:: Set problem ::
Resume the forum thread on top-bar beehives, picking up directly after its last sentence.

:: Quoted passage ::
= = =

I do have to go in to feed them today. My next hive will have an exterior feeder so I don't have to go in and disturb them. 

My husband and I will be starting to build a new tbh soon. I'm not sure I even want to have mesh bottom. There are so many conflicting opinions out there. I lean towards not having the mesh, since that's the way they do it in nature anyway.

ohmmmmmmmm
breathe.....
thanks again Adam....


----------



## ♥Faerie♥ (May 16, 2011)

I looked inside my window yesterday, and it seems they are building all the combs in the middle of the hive? I have an end entrance, and the combs start around the 8th or 9th bar back. Is this ok? Should I go in and move them forward a few bars or leave them alone? One other question, I noticed that they had started to attach some of the comb to the observation window. How do you go about dis-attaching this when you want to pull a bar for inspection or harvest? This is my first year at this, so learning as I go, thanks everyone!


----------



## garden angel (Jun 5, 2011)

Faerie,
I'm a newbee, so take what I say with that in mind. Last week my hive was in the exact condition (8 comb built in the middle of the hive). I was told by some experienced tbh keepers to move them in order to the front of the hive. I'd love to hear others opinion of this. I went in and just took the first on they built and put it in the front and sequentially put the rest of them in order behind it. NEWBEE for sure.... I know a little more today than yesterday....only a teensy bit.


----------



## Adam Foster Collins (Nov 4, 2009)

Faerie,

If the combs are straight and easy to move, I would move them closer to the door. Leave one empty bar between the door end wall and the first comb, to allow them to make a comb there with the right space near the wall - or not build one at all.

You don't HAVE to move them, and they will be fine. But they tend to locate the nest near the door, so it's likely that they'll move that way gradually if you leave them. That means backfilling those middle combs with honey later. This means you will eventually have honey in combs with cocoons left in them, which is no good for comb honey (if you take it for yourself). You could still crush and strain it. But it also means that the bees are located at one end and can move from there in one direction to stores during the winter.

If you move them, they will expand the nest until they're happy with it and then start storing full bars of honey on new white comb. It keeps it all nicely separate, and nice for harvesting comb honey later if you choose to do so.

It's a choice, not a panic. If the bees are building straight, you're doing great. Things are relatively easy to manipulate with straight comb.

= = =

:: Provided material ::

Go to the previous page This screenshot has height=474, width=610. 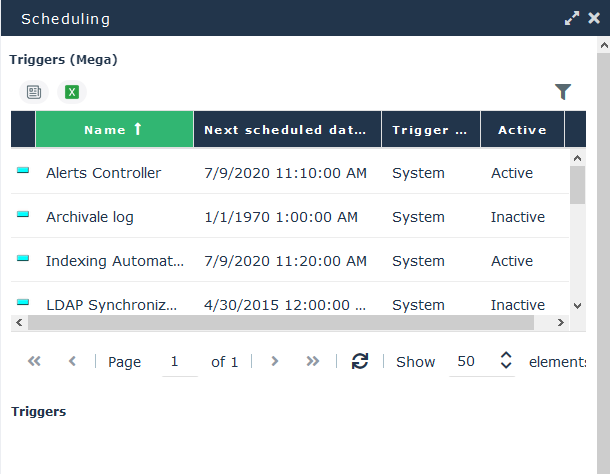[x=72, y=362]
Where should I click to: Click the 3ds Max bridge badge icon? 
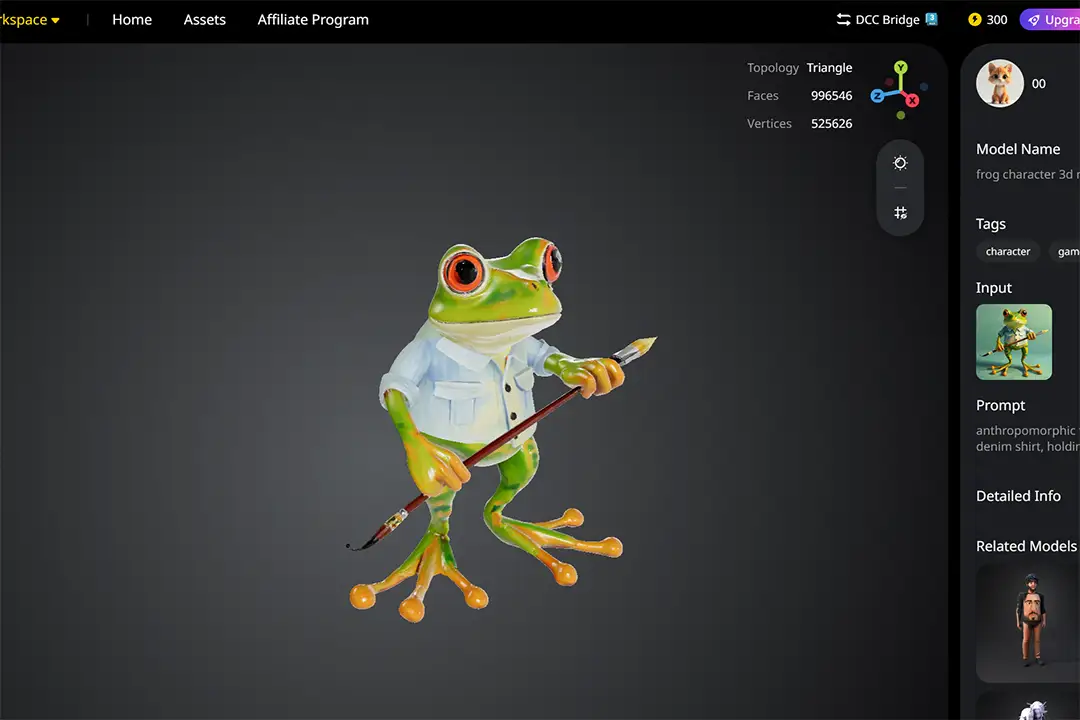tap(931, 19)
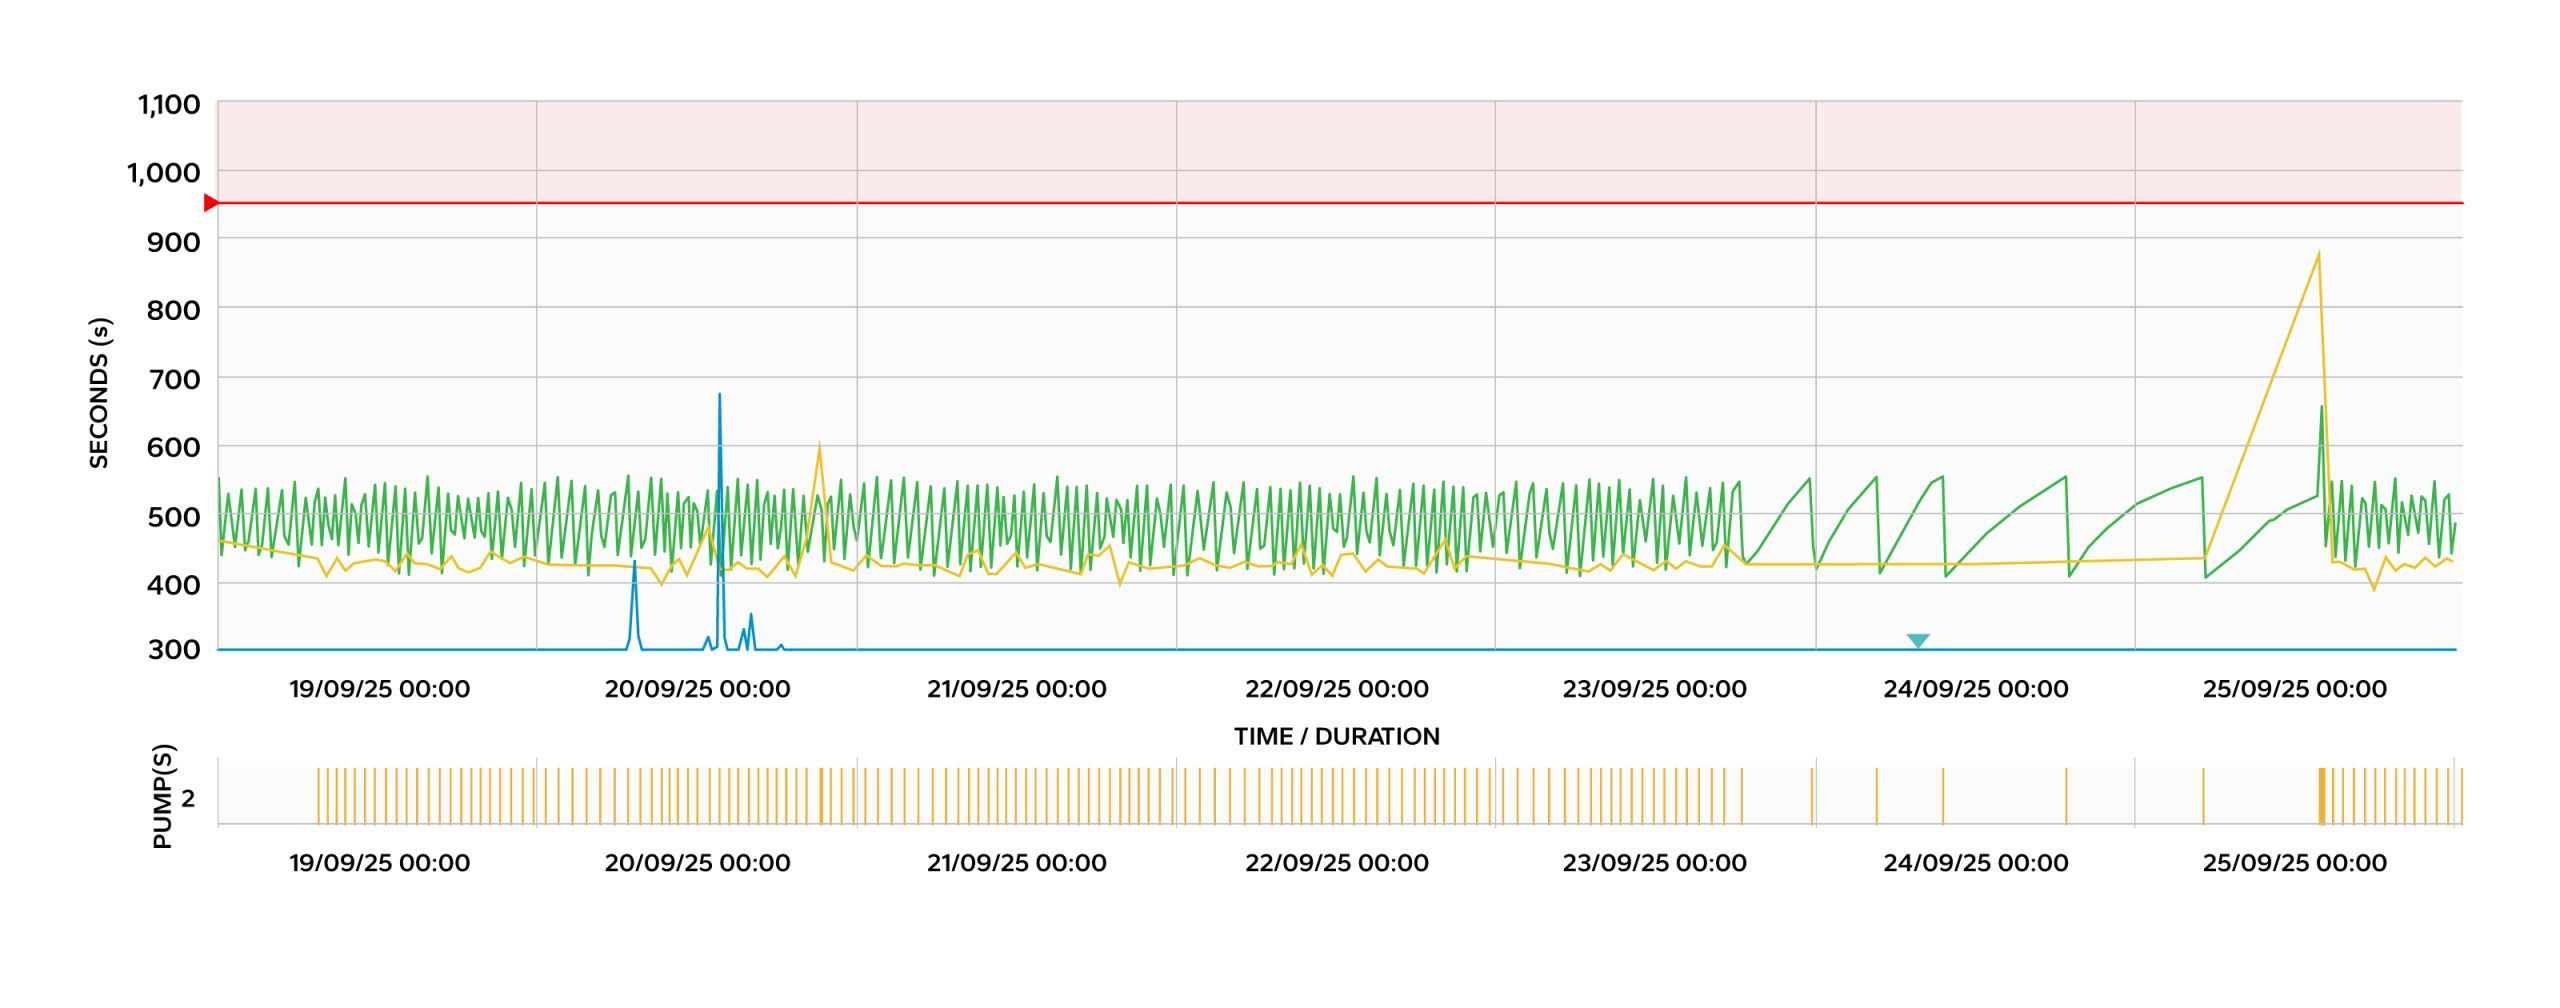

= = =

:: The result ::
You need to select/make a hive tool. DeeAnna uses a long, cake knife. I use a modified bbq "flipper", others use a long serrated knife. You make that call. It should be long enough to reach in far enough to cut comb attachments loose when you are inspecting. As you go along, you run the knife down the sides of each comb to make sure it's free before you lift it.

As the summer wears on and the combs get heavy, the bees will increase the amount they attach; mostly in the top few inches. It's a structural necessity, and not a worry.

Good to see new people taking it up. Remember, TBH's are not "better for the bees" in themselves. That's a question of how you manage them. Langstroth beekeepers are your friends, and there are a lot more of them to share knowledge with you. Most of which applies just fine to a TBH - because most issues are related more to bee behavior than they are to hive type. There are too many newbee TBH keepers alienating themselves by touting the top bars as "better" or "more natural". Not that you are, it's just a general observation.

Most of us are way too inexperienced to know what is better and what isn't. That's my 2 cents. Take it or leave it.

Have fun, and stay open. The bee is a miracle. 

Adam


----------



## ♥Faerie♥ (May 16, 2011)

Thanks so much Garden Angel and Adam, like I said, I am a first year here, and learning as I go being that I have no one close that can guide me. I may go in this afternoon and more them forward a bit, just since I am such a novice, that it may help me to better keep an eye on brood comb and honey stores. All the combs I have seen are perfectly straight, so I am excited they are doing well that way... Thanks again for the advice, this will definitely not be the last question I ask, I have many many more!


----------



## Adam Foster Collins (Nov 4, 2009)

♥Faerie♥;670052 said:


> ...this will definitely not be the last question I ask, I have many many more!


You and me both!

Adam


----------



## blist (Jun 15, 2010)

garden angel said:


> Adam, thank you for your calming message. I DO need to take a breath and remember how fortunate I am my bees are still here, foraging in my garden and they're working so hard doing their job! Thanks for that reminder.
> 
> I'll be looking for 1/8 inch mesh to overlay on top of the 1/4 inch mesh, just so they'll stop going under it. Right now, my bees are happily learning the new entry. I was able to look inside the observation window this morning and all is well! Phew....
> 
> ...


I am in super hot zone (south Texas) and didn't use a mesh bottom...one entrance on end (bottom).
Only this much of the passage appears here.